In the post on text library performance below, retype word for word the passage from "The text library uses" up to and including "import Control.Monad (forM_)".

Article —

▼

On 13/11/2009 07:04, Bryan O'Sullivan wrote:
I'm working on measuring and improving the performance of the text library at the moment, and the very first test I tried demonstrated a piece of behaviour that I'm not completely able to understand. Actually, I'm not able to understand what's going on at all, beyond a very shallow level. All the comments below pertain to GHC 6.10.4.
The text library uses stream fusion, and I want to measure the performance of UTF-8 decoding.
The code I'm measuring is very simple:
import qualified Data.ByteString as B import Data.Text.Encoding as T import qualified Data.Text as T import System.Environment (getArgs) import Control.Monad (forM_)
main = do args <- getArgs forM_ args $ \a -> do s <- B.readFile a let t = T.decodeUtf8 s print (T.length t)
The streamUtf8 function looks roughly like this:
streamUtf8 :: OnDecodeError -> ByteString -> Stream Char streamUtf8 onErr bs = Stream next 0 (maxSize l) where l = B.length bs next i | i >= l = Done | U8.validate1 x1 = Yield (unsafeChr8 x1) (i+1) | {- etc. -} {-# INLINE [0] streamUtf8 #-}
The values being Yielded from the inner function are, as you can see, themselves constructed by functions.
Originally, with the inner next function manually marked as INLINE, I found that functions like unsafeChr8 were not being inlined by GHC, and performance was terrible due to the amount of boxing and unboxing happening in the inner loop.
I somehow stumbled on the idea of removing the INLINE annotation from next, and performance suddenly improved by a significant integer multiple. This caused the body of streamUtf8 to be inlined into my test program, as I hoped.

▲

Given entries —
▼

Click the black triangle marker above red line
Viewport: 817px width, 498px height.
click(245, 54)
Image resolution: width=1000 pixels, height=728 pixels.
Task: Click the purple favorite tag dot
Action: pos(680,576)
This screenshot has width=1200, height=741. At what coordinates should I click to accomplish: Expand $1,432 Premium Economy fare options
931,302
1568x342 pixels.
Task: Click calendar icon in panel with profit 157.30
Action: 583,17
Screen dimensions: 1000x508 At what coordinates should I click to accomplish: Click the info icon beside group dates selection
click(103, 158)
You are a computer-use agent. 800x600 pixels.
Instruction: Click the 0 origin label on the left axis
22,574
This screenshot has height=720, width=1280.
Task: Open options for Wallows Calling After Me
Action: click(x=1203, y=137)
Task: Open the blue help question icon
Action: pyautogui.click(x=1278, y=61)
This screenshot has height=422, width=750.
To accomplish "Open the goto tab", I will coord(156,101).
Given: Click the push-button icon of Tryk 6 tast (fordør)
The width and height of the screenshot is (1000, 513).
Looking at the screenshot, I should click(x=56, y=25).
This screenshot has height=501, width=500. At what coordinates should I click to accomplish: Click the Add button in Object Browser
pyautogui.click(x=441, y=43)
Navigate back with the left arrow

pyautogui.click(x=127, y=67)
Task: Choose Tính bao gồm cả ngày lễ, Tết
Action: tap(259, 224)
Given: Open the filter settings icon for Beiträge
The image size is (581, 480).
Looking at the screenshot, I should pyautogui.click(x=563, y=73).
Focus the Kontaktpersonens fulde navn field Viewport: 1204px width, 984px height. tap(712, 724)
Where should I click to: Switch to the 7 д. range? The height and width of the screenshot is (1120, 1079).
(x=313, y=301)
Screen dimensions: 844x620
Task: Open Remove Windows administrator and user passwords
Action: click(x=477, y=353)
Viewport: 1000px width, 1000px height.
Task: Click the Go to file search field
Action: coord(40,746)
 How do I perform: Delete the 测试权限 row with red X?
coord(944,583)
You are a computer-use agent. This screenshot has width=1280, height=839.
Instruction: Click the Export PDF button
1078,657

▲

Result of the task —
The text library uses stream fusion, and I want to measure the performance of UTF-8 decoding.
The code I'm measuring is very simple:
import qualified Data.ByteString as B import Data.Text.Encoding as T import qualified Data.Text as T import System.Environment (getArgs) import Control.Monad (forM_)